Und in der ganzen Nummer lässt dich Deutschland allein, die Airline lässt dich allein - das ist brutal! Wenn du über Portale dann andere Flüge gebucht hast, denkst du erstmal, du kommst heim. Dann werden die Flüge aber storniert mit der Aussage, das Geld werde nicht erstattet, man bekomme nur einen Gutschein. Wir haben natürlich irgendwann aufgehört, nach anderen Flügen zu suchen.
Inzwischen hat sich die Lage für uns zumindest ein bisschen beruhigt. Wir sitzen in Fort Lauderdale und haben ein Doppel-Häuschen gemietet. Uns geht es hier gut. Wir haben uns isoliert, weil wir natürlich Angst haben vor der amerikanischen Polizei.
Hier ist noch nicht überall Ausgangssperre. Die Fallzahlen steigen täglich ins Unermessliche. Deswegen haben wir uns isoliert. Wir haben jetzt einen Flug am 2. April 2020 über eine sehr nette Lufthansa-Mitarbeiterin bekommen, die wir bei unserem sechsten oder siebten Versuch endlich ans Telefon bekommen haben. Die hat für uns über eine Stunde lang nach Flügen gesucht. Wir werden jetzt hoffentlich, wenn der Flug stattfindet, am 2. April ausgeflogen und kommen dann wieder nach Deutschland zurück.
Das Paar bleibt trotz allem optimistisch
Wir glauben aber auch, dass es anderen Leuten schlechter geht. Es war zwar ein bisschen heftig alles, aber es war keine Tortur. Wir haben das relativ entspannt gesehen. Natürlich gibt es andere Leute, die mit so einer Situation überfordert sind, denen das zu schaffen macht.
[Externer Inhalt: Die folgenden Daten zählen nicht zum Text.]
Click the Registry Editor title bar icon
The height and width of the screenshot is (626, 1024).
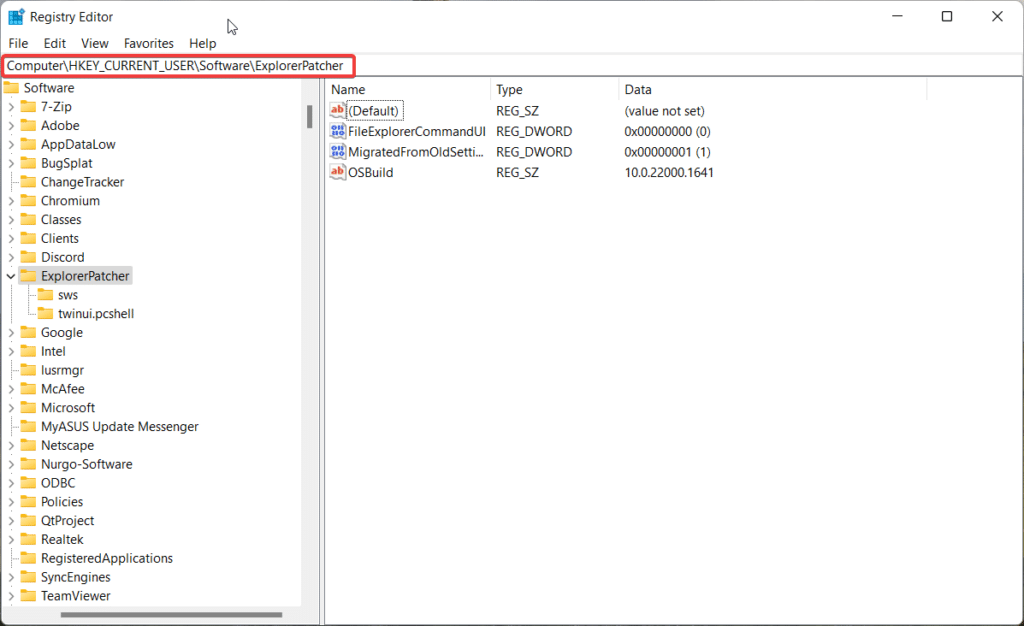(x=14, y=16)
Für uns war es jetzt ganz okay, es war eine neue Erfahrung.
Wir haben beide das grosse Glück, selbstständig zu sein. Das Kosmetik-Geschäft meiner Frau wurde in Deutschland sowieso geschlossen und ich konnte im Home-Office alles aus Fort Lauderdale machen.
Wir hatten eine harte Reise hinter uns, teilweise auch noch vor uns – wir wissen ja noch nicht, ob der Rückflug klappen wird. Aber wenn es klappt, haben wir es geschafft und sind die geldgeilen Vermieter und Fluglinien, die nicht interessiert, was mit ihren Kunden passiert, los. Lange Rede, kurzer Sinn: Es war sehr chaotisch!"
Update: Christian und seine Frau haben am 1. April 2020 einen Rückflug bekommen und sind von Miami über Chicago nach Frankfurt gereist.